EXCERPT
Improving Perl 5: Grant Report for Month 19
Wed, 12-Jun-2013 by
Karen Pauley
edit post
_Nicholas Clark writes:_
As per my grant conditions, here is a report for the April period.
I started the month looking at the Unicode Names code. At Karl's suggestion I changed it to parse the UnicodeData.txt file properly. Previously it had hardcoded various constants, particularly related to the CJK ideographs and Hangul syllables. The CJK ranges in Unicode have increased in the past, and so it's possible that they will increase again. Not only is it (more) future proof, it also made it simpler to detect significant gaps in the allocated character ranges, which is useful for size optimisations. By handing the gaps better I reduced the data size by 13K, and by using two sizes of arrays for the trie structure, saved a further 25K.

DATA EXTRACT
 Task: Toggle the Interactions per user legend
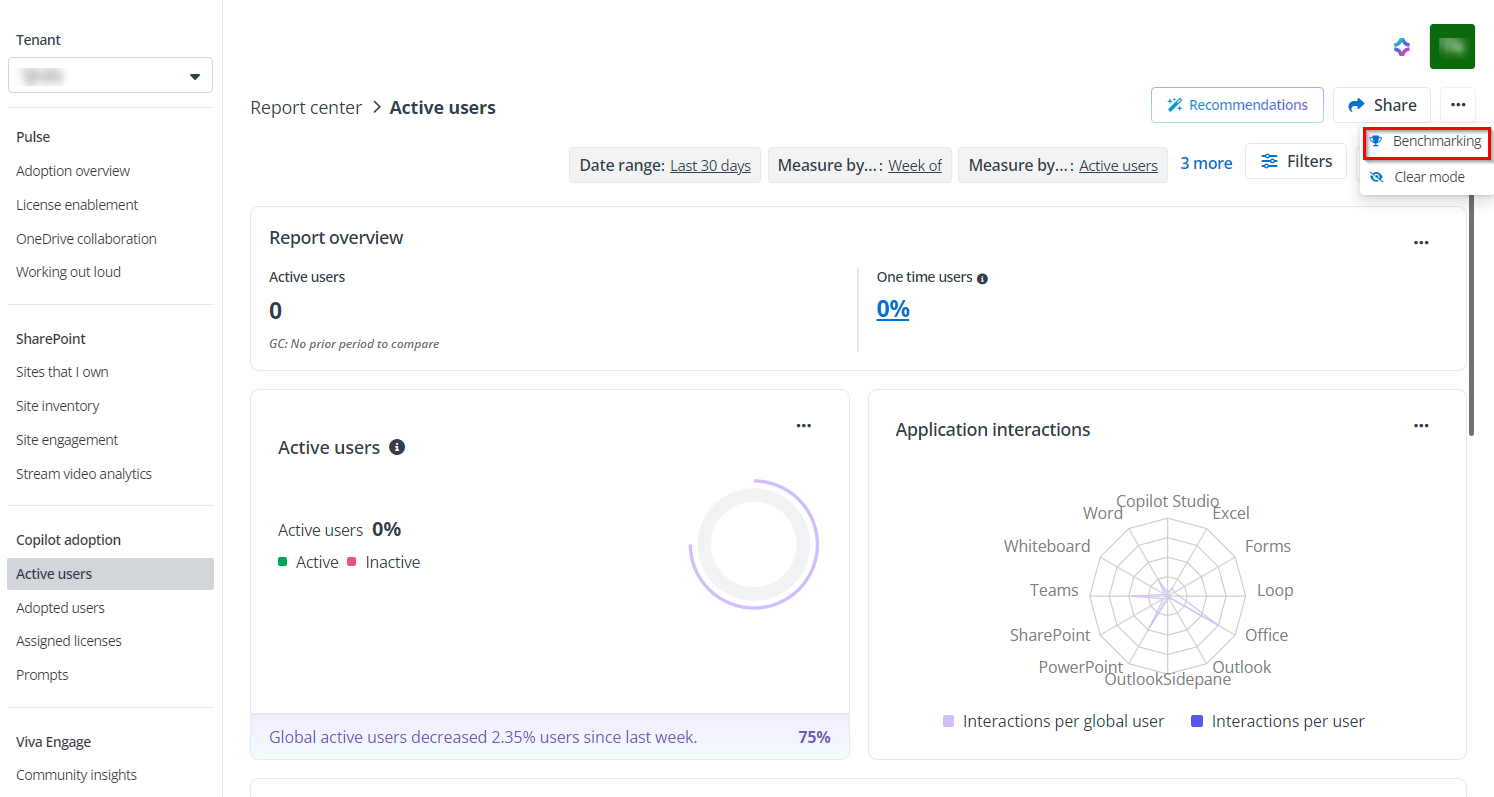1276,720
* * *
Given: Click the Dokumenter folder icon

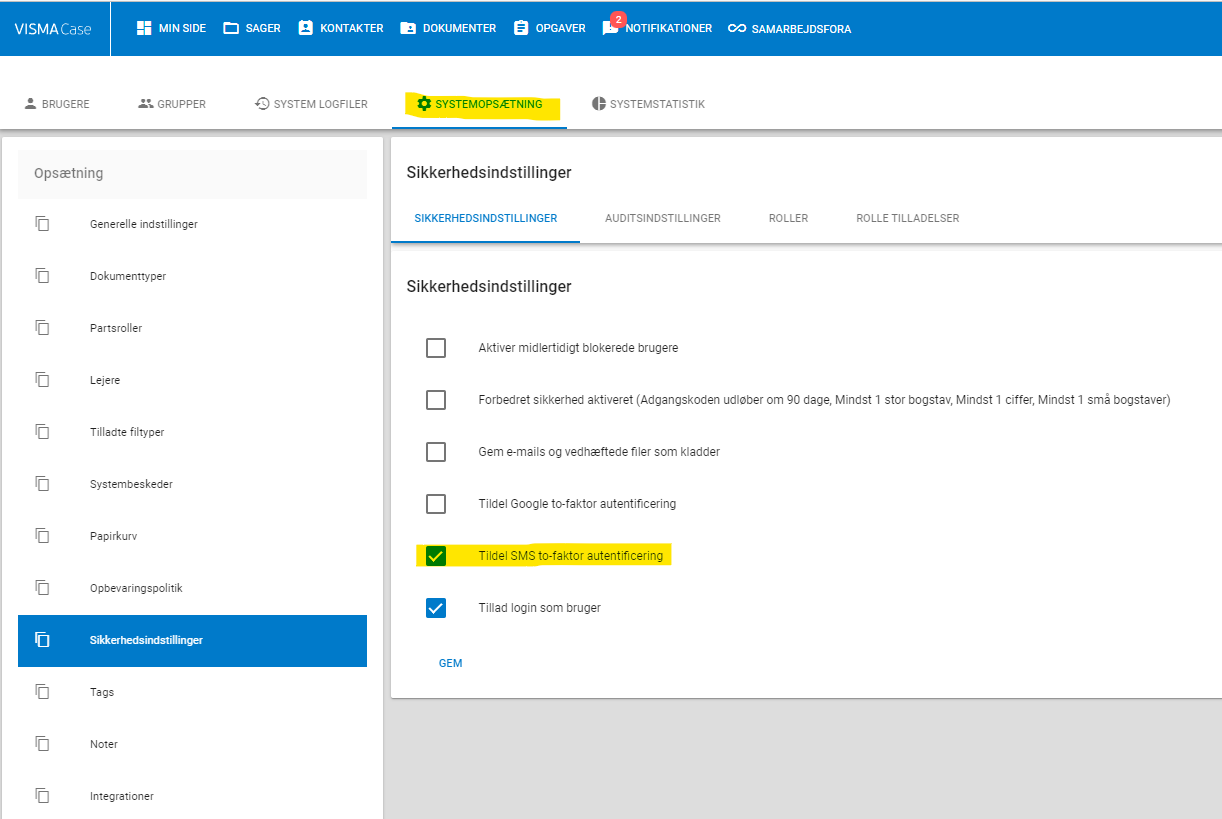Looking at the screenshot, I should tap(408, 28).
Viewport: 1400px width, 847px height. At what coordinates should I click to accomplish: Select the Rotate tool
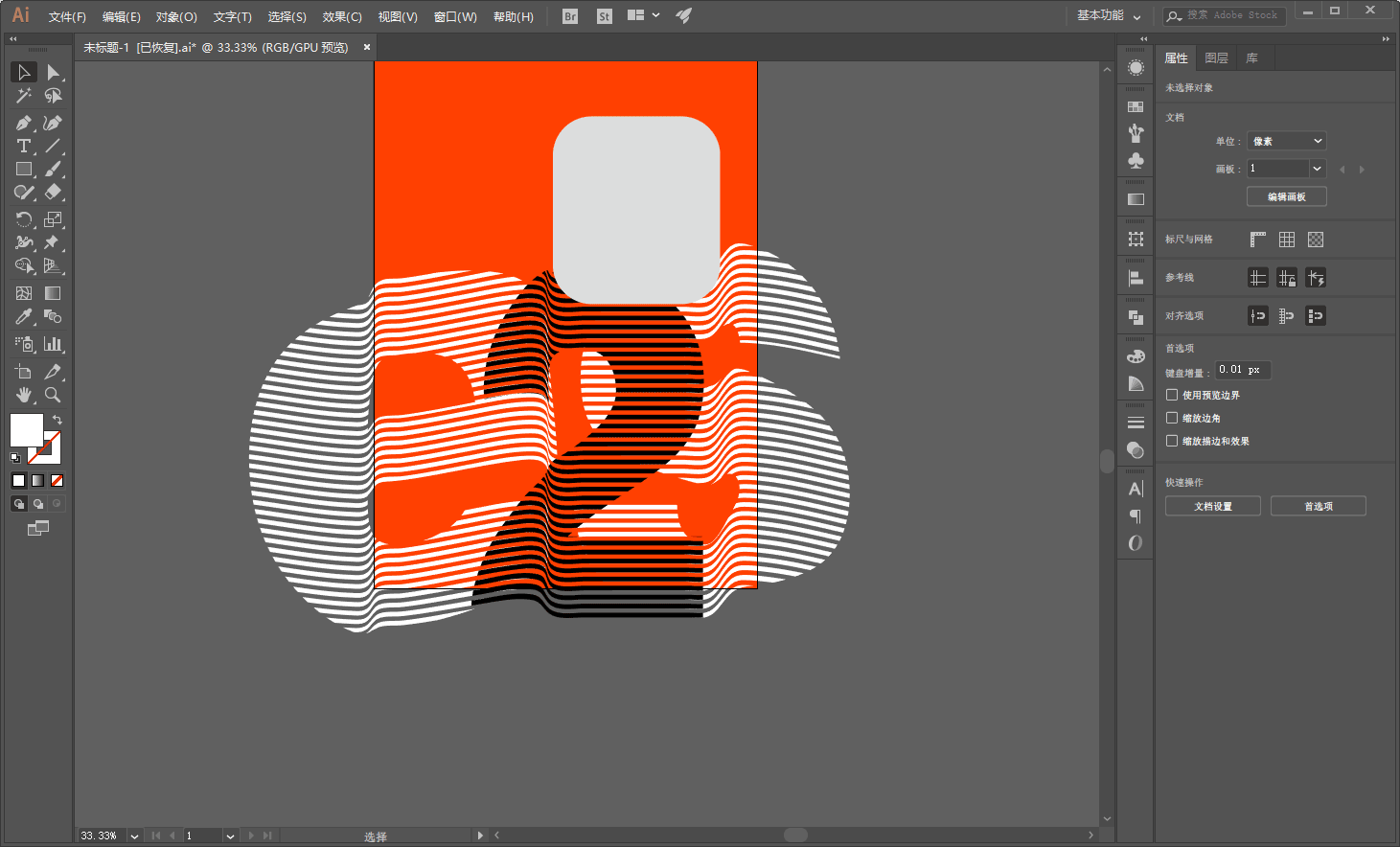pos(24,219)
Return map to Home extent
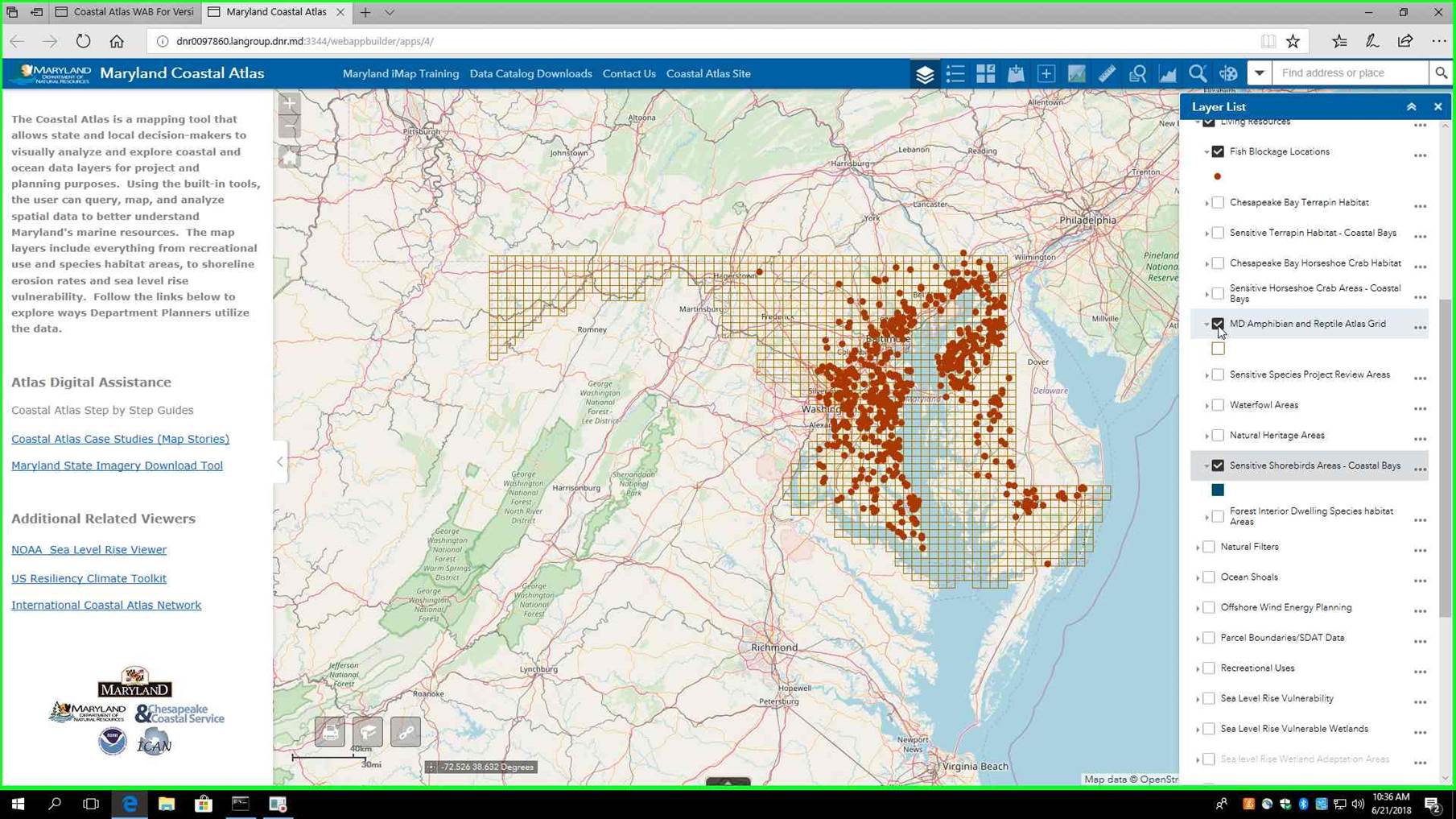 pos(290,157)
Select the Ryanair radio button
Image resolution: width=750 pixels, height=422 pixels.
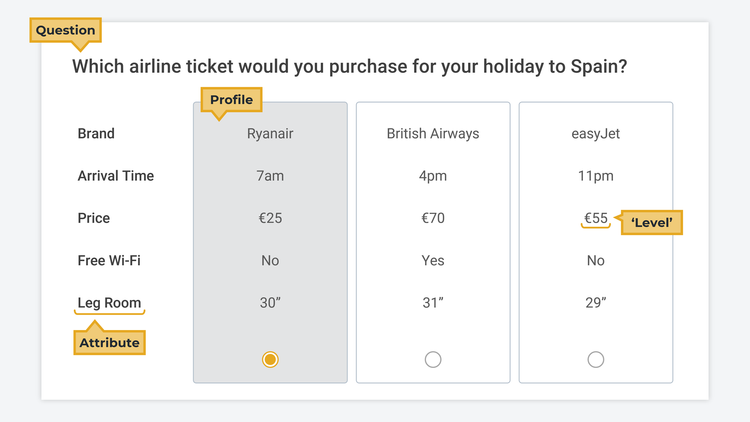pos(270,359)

PROMPT 1
Answer these questions about the grant report:
(a) Who is credited as writing the report?
(b) Which month's period does the report cover?
(c) How much was saved by using two sizes of arrays for the trie structure?
PROMPT 2
Return the part of the grant report from "Improving Perl 5: Grant" up to and including "a further 25K.", copied word for word.
Work from the grant report alone.

OUTPUT 1
(a) Nicholas Clark
(b) April
(c) A further 25K

OUTPUT 2
Improving Perl 5: Grant Report for Month 19
Wed, 12-Jun-2013 by
Karen Pauley
edit post
_Nicholas Clark writes:_
As per my grant conditions, here is a report for the April period.
I started the month looking at the Unicode Names code. At Karl's suggestion I changed it to parse the UnicodeData.txt file properly. Previously it had hardcoded various constants, particularly related to the CJK ideographs and Hangul syllables. The CJK ranges in Unicode have increased in the past, and so it's possible that they will increase again. Not only is it (more) future proof, it also made it simpler to detect significant gaps in the allocated character ranges, which is useful for size optimisations. By handing the gaps better I reduced the data size by 13K, and by using two sizes of arrays for the trie structure, saved a further 25K.